## Exercise instructions
Each entry needs to be given again, character for character.

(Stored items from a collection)
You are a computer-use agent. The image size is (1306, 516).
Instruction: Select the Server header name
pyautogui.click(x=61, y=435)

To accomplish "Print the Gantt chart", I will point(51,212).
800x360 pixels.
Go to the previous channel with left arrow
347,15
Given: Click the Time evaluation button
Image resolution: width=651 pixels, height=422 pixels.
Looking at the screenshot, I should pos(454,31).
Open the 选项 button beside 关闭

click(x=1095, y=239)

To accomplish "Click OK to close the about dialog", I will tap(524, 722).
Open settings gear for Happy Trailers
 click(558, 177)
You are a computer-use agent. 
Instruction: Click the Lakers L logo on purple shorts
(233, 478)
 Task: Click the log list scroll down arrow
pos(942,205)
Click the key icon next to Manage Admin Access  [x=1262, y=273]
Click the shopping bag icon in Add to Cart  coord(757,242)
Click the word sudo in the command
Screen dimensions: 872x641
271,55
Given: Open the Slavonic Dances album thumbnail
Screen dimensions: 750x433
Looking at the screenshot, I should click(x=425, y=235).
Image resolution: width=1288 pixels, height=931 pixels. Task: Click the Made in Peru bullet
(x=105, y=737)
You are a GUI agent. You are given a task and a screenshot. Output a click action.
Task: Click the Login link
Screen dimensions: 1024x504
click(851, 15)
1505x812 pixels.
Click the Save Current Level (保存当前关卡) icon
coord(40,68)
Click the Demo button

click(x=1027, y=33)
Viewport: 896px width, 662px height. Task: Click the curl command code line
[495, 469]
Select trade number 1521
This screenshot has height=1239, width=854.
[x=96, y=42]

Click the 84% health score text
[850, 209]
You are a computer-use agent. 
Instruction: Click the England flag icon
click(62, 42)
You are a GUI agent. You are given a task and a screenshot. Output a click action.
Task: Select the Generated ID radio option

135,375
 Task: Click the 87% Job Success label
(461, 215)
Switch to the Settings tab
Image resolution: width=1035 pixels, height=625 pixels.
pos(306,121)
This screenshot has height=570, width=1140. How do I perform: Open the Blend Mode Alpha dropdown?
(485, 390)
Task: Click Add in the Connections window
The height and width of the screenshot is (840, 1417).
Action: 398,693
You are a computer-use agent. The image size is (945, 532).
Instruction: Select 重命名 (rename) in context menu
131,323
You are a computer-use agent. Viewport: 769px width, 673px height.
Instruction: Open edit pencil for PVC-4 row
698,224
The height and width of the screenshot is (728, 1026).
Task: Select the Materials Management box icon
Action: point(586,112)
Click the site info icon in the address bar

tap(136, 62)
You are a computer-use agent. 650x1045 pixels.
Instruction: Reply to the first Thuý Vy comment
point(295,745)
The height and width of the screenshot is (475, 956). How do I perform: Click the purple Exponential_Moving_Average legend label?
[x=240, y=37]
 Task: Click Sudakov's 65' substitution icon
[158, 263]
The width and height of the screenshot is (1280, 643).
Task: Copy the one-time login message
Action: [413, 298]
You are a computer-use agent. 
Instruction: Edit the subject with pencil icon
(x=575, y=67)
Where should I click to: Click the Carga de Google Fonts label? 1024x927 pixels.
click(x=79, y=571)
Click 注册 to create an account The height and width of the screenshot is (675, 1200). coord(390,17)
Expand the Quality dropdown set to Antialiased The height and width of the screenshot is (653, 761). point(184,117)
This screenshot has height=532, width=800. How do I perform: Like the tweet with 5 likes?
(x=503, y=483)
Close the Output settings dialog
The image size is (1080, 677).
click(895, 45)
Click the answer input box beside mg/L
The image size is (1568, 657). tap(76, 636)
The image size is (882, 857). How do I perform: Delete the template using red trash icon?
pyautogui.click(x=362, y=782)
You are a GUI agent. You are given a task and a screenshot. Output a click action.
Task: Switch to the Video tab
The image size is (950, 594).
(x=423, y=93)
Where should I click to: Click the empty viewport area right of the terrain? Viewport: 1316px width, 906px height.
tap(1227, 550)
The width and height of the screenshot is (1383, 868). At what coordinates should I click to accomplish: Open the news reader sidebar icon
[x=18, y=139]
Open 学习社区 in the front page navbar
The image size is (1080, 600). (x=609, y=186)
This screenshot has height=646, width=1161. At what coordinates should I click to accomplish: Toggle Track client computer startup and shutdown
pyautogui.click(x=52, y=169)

## Exercise result
You are a computer-use agent. The image size is (1306, 516).
Instruction: Select the Server header name
pyautogui.click(x=61, y=435)

To accomplish "Print the Gantt chart", I will point(51,212).
800x360 pixels.
Go to the previous channel with left arrow
347,15
Given: Click the Time evaluation button
Image resolution: width=651 pixels, height=422 pixels.
Looking at the screenshot, I should pos(454,31).
Open the 选项 button beside 关闭

click(x=1095, y=239)

To accomplish "Click OK to close the about dialog", I will tap(524, 722).
Open settings gear for Happy Trailers
 click(558, 177)
You are a computer-use agent. 
Instruction: Click the Lakers L logo on purple shorts
(233, 478)
 Task: Click the log list scroll down arrow
pos(942,205)
Click the key icon next to Manage Admin Access  [x=1262, y=273]
Click the shopping bag icon in Add to Cart  coord(757,242)
Click the word sudo in the command
Screen dimensions: 872x641
271,55
Given: Open the Slavonic Dances album thumbnail
Screen dimensions: 750x433
Looking at the screenshot, I should click(x=425, y=235).
Image resolution: width=1288 pixels, height=931 pixels. Task: Click the Made in Peru bullet
(x=105, y=737)
You are a GUI agent. You are given a task and a screenshot. Output a click action.
Task: Click the Login link
Screen dimensions: 1024x504
click(851, 15)
1505x812 pixels.
Click the Save Current Level (保存当前关卡) icon
coord(40,68)
Click the Demo button

click(x=1027, y=33)
Viewport: 896px width, 662px height. Task: Click the curl command code line
[495, 469]
Select trade number 1521
This screenshot has height=1239, width=854.
[x=96, y=42]

Click the 84% health score text
[850, 209]
You are a computer-use agent. 
Instruction: Click the England flag icon
click(62, 42)
You are a GUI agent. You are given a task and a screenshot. Output a click action.
Task: Select the Generated ID radio option

135,375
 Task: Click the 87% Job Success label
(461, 215)
Switch to the Settings tab
Image resolution: width=1035 pixels, height=625 pixels.
pos(306,121)
This screenshot has height=570, width=1140. How do I perform: Open the Blend Mode Alpha dropdown?
(485, 390)
Task: Click Add in the Connections window
The height and width of the screenshot is (840, 1417).
Action: 398,693
You are a computer-use agent. The image size is (945, 532).
Instruction: Select 重命名 (rename) in context menu
131,323
You are a computer-use agent. Viewport: 769px width, 673px height.
Instruction: Open edit pencil for PVC-4 row
698,224
The height and width of the screenshot is (728, 1026).
Task: Select the Materials Management box icon
Action: point(586,112)
Click the site info icon in the address bar

tap(136, 62)
You are a computer-use agent. 650x1045 pixels.
Instruction: Reply to the first Thuý Vy comment
point(295,745)
The height and width of the screenshot is (475, 956). How do I perform: Click the purple Exponential_Moving_Average legend label?
[x=240, y=37]
 Task: Click Sudakov's 65' substitution icon
[158, 263]
The width and height of the screenshot is (1280, 643).
Task: Copy the one-time login message
Action: [413, 298]
You are a computer-use agent. 
Instruction: Edit the subject with pencil icon
(x=575, y=67)
Where should I click to: Click the Carga de Google Fonts label? 1024x927 pixels.
click(x=79, y=571)
Click 注册 to create an account The height and width of the screenshot is (675, 1200). coord(390,17)
Expand the Quality dropdown set to Antialiased The height and width of the screenshot is (653, 761). point(184,117)
This screenshot has height=532, width=800. How do I perform: Like the tweet with 5 likes?
(x=503, y=483)
Close the Output settings dialog
The image size is (1080, 677).
click(895, 45)
Click the answer input box beside mg/L
The image size is (1568, 657). tap(76, 636)
The image size is (882, 857). How do I perform: Delete the template using red trash icon?
pyautogui.click(x=362, y=782)
You are a GUI agent. You are given a task and a screenshot. Output a click action.
Task: Switch to the Video tab
The image size is (950, 594).
(x=423, y=93)
Where should I click to: Click the empty viewport area right of the terrain? Viewport: 1316px width, 906px height.
tap(1227, 550)
The width and height of the screenshot is (1383, 868). At what coordinates should I click to accomplish: Open the news reader sidebar icon
[x=18, y=139]
Open 学习社区 in the front page navbar
The image size is (1080, 600). (x=609, y=186)
This screenshot has height=646, width=1161. At what coordinates should I click to accomplish: Toggle Track client computer startup and shutdown
pyautogui.click(x=52, y=169)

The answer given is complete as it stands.